ROWS >>
begin
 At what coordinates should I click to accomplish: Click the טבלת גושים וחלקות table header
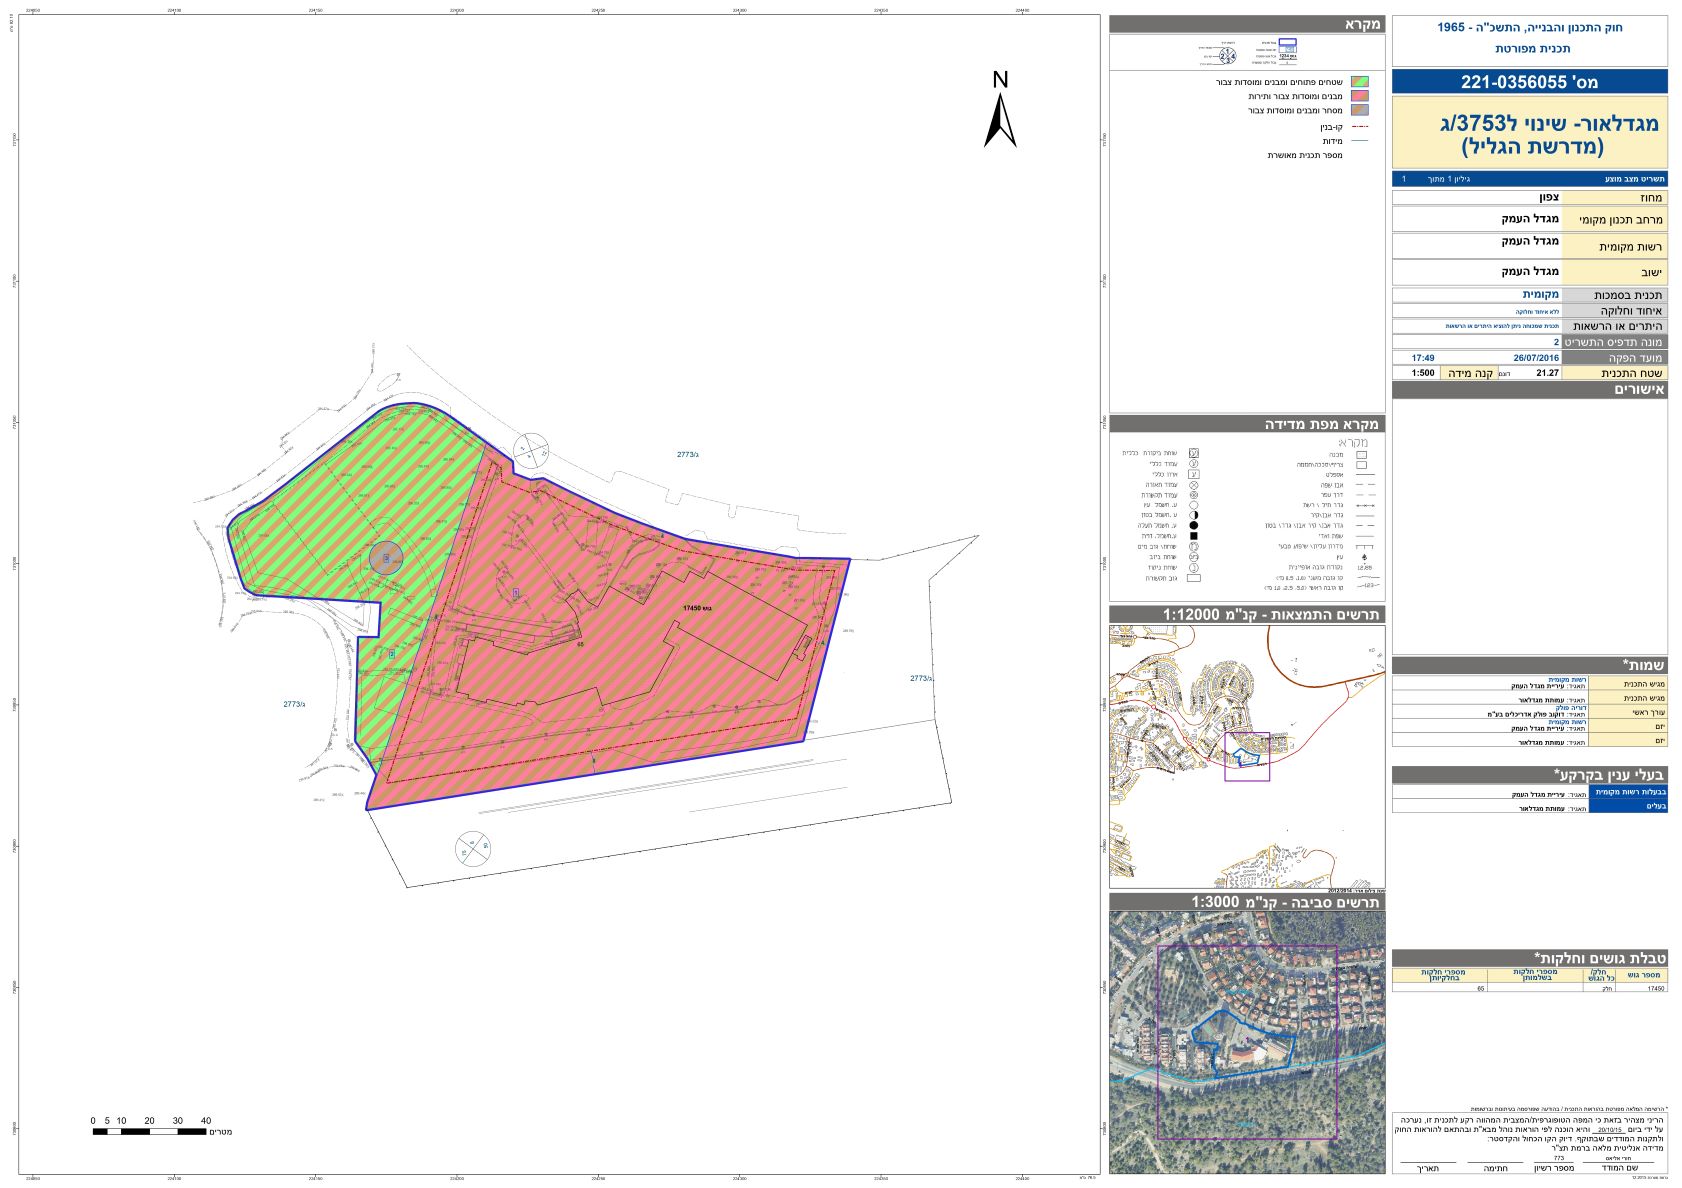tap(1529, 958)
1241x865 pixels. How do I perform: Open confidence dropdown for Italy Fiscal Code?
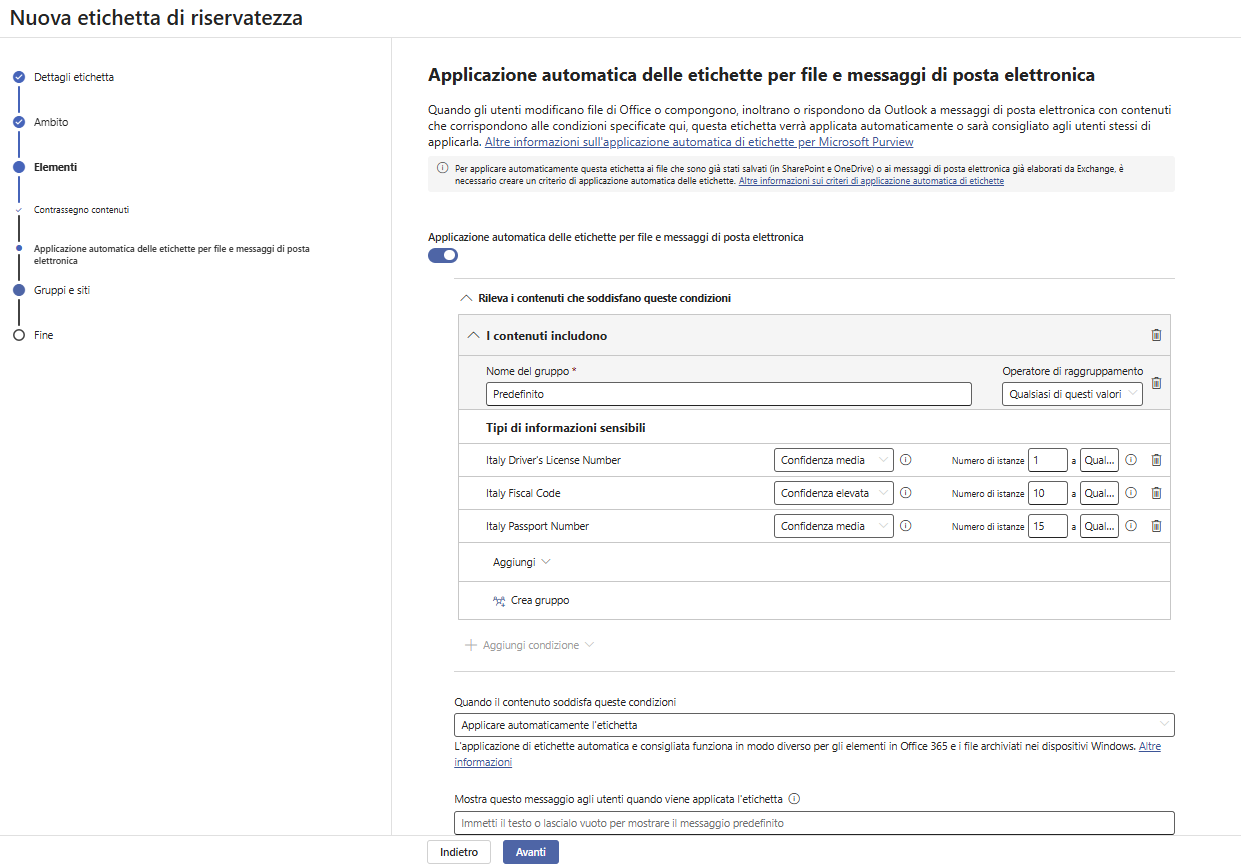pyautogui.click(x=834, y=493)
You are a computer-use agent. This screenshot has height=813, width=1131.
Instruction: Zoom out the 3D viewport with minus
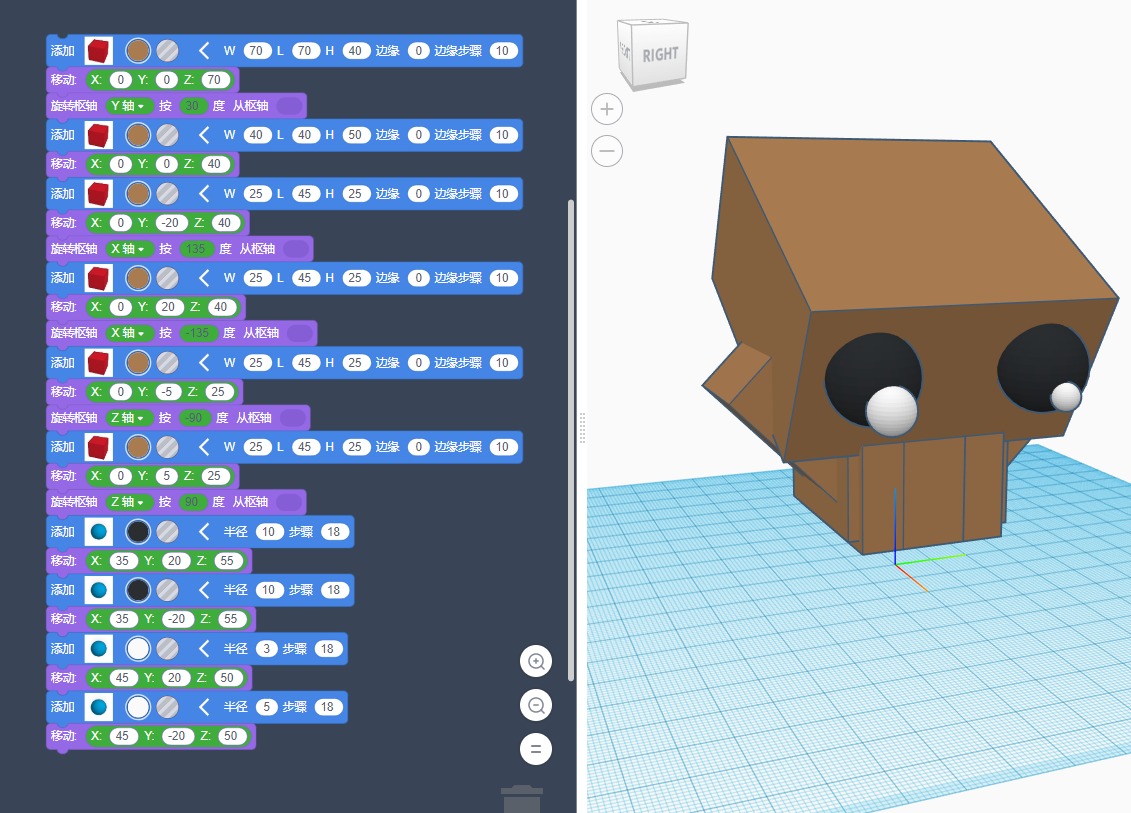607,152
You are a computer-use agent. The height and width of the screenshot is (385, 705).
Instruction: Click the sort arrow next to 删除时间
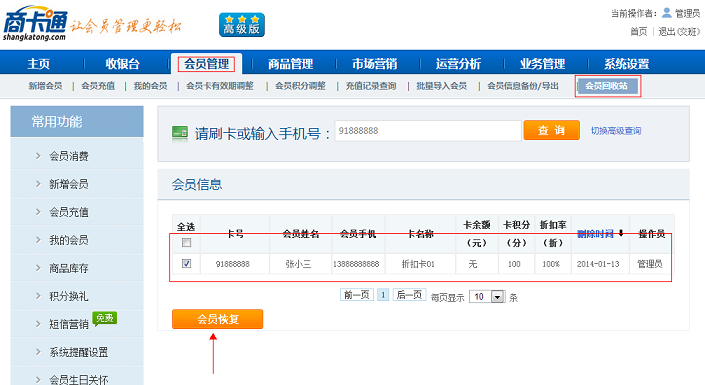coord(621,233)
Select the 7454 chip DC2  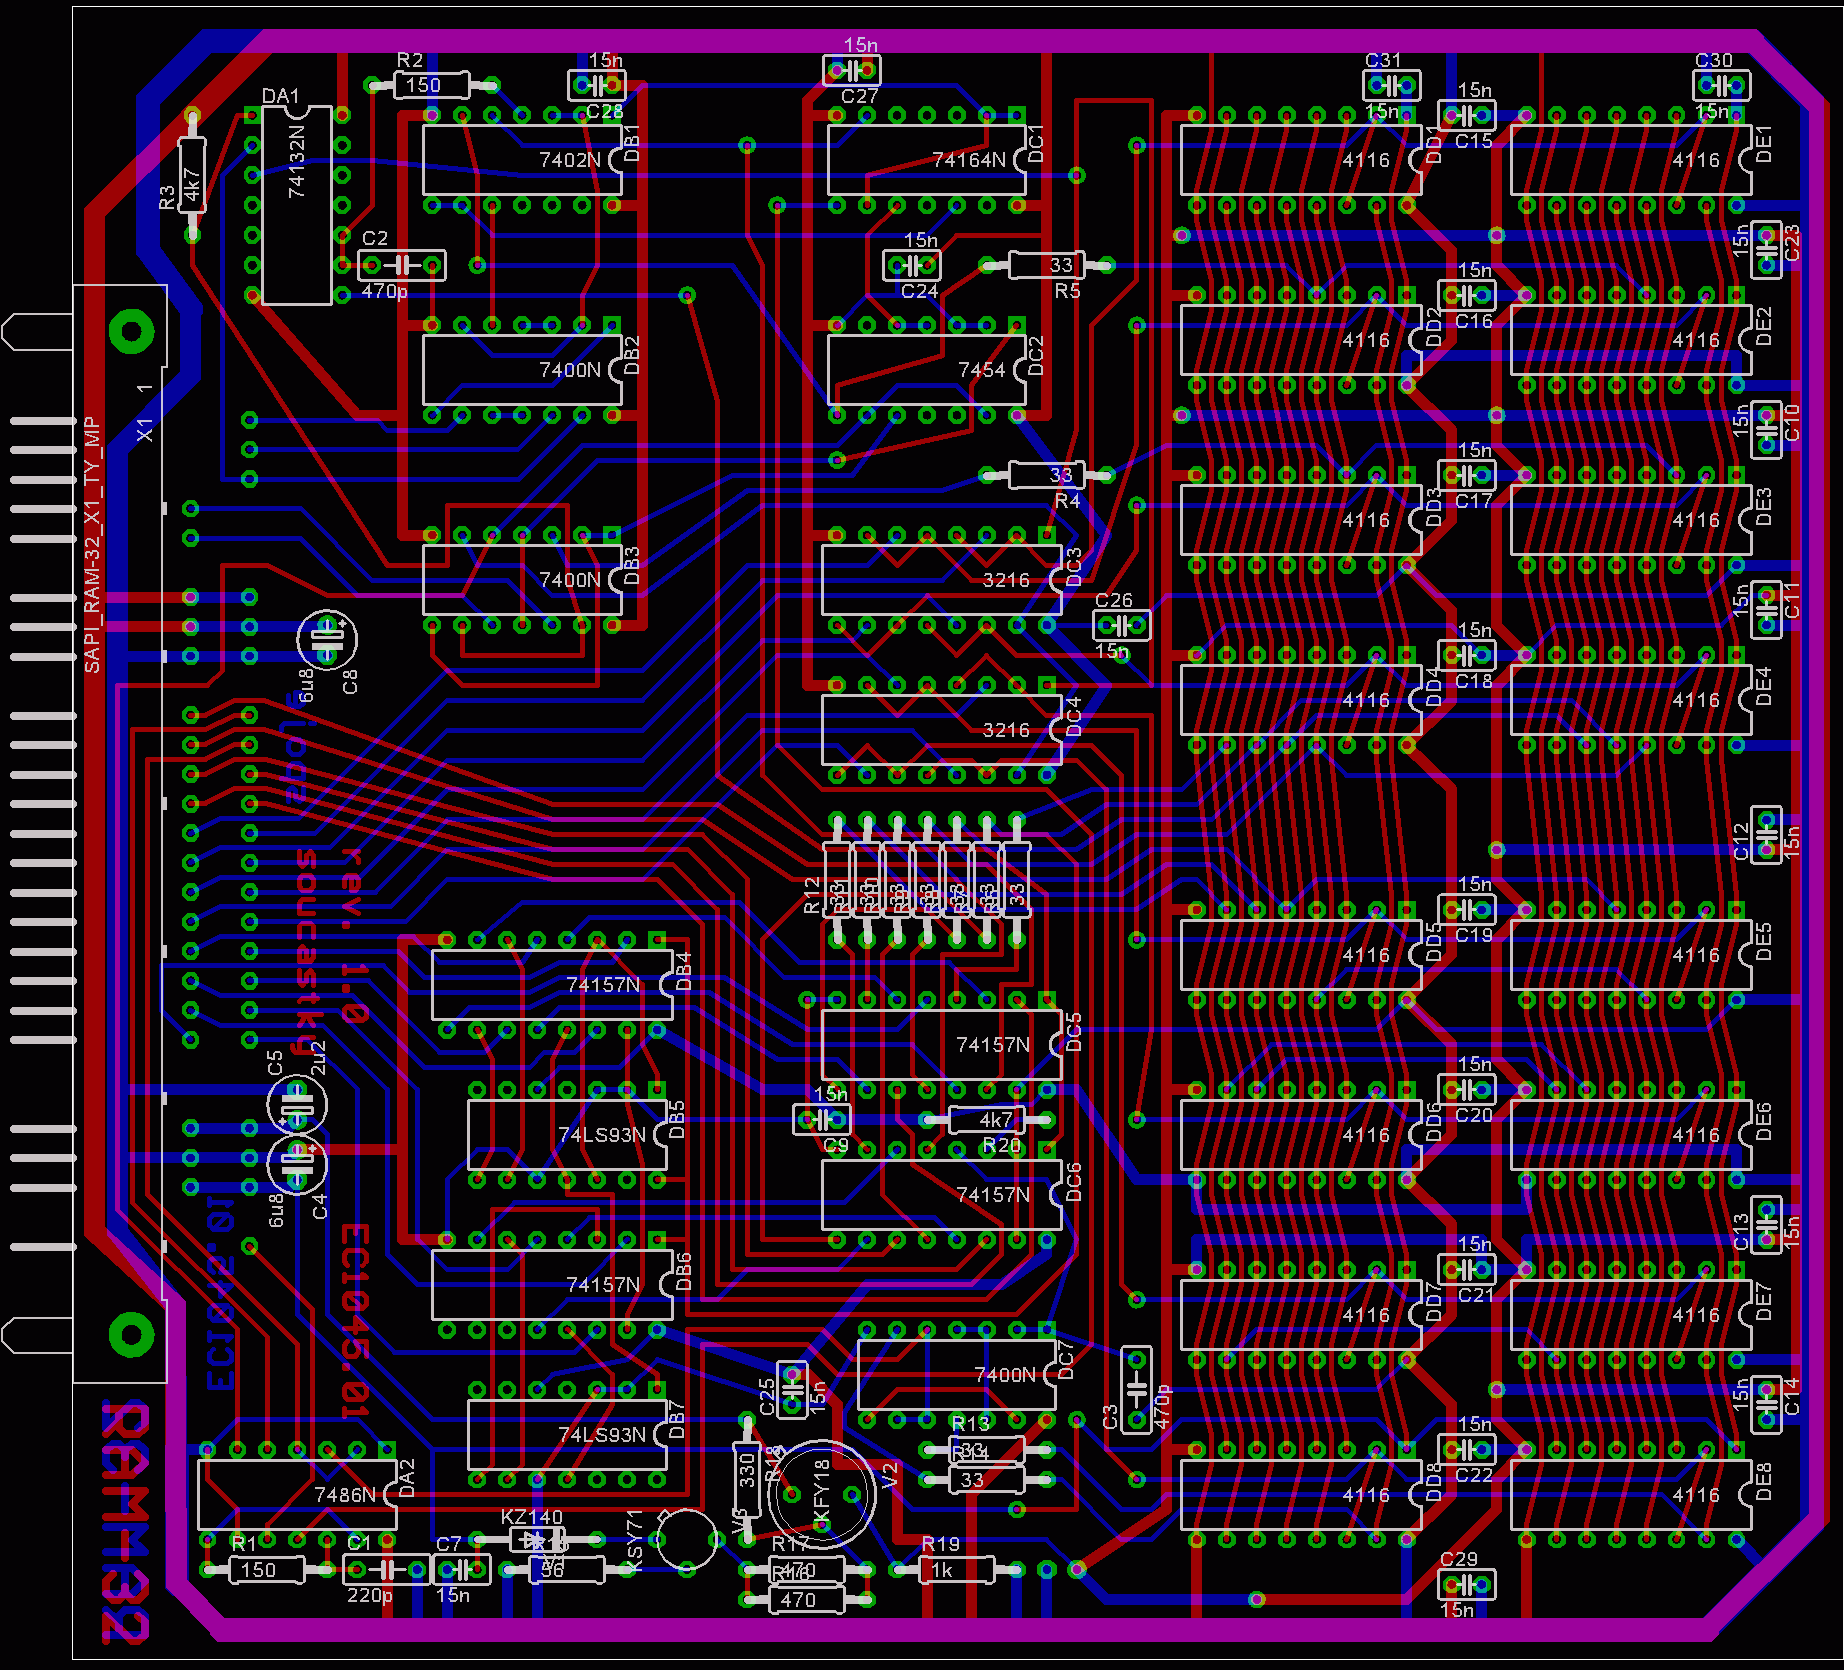pyautogui.click(x=926, y=370)
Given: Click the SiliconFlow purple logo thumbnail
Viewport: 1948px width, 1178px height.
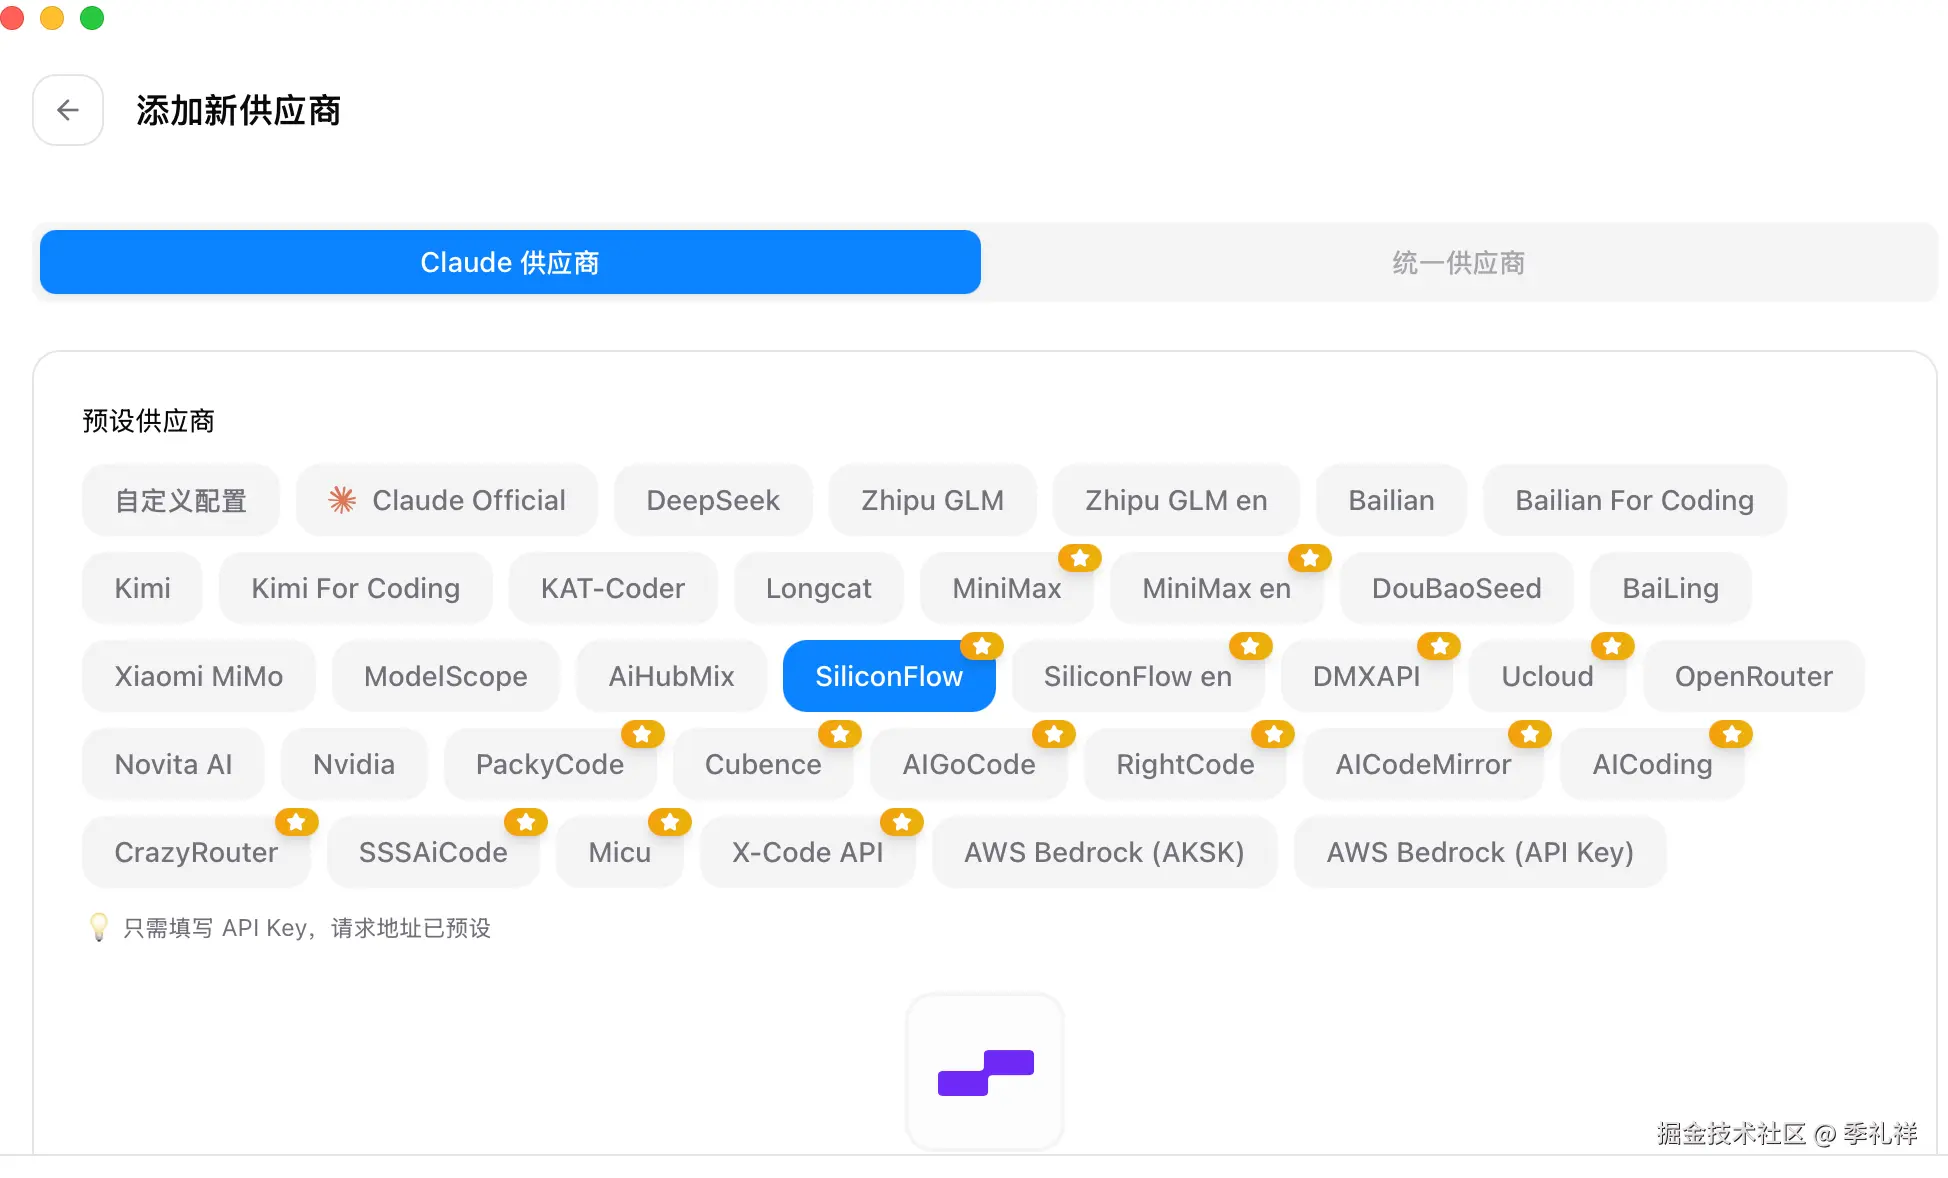Looking at the screenshot, I should 985,1072.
end
WHAT IS REQUIRED >>
Rewrite the listing from its first line through the line that contains "pyautogui.click(x=834, y=493)", putting "column header" in place of "table header" and changing nothing else. Leave the pictures out.

CORRECT RESPONSE >>
 At what coordinates should I click to accomplish: Click the טבלת גושים וחלקות column header
tap(1529, 958)
1241x865 pixels. How do I perform: Open confidence dropdown for Italy Fiscal Code?
pyautogui.click(x=834, y=493)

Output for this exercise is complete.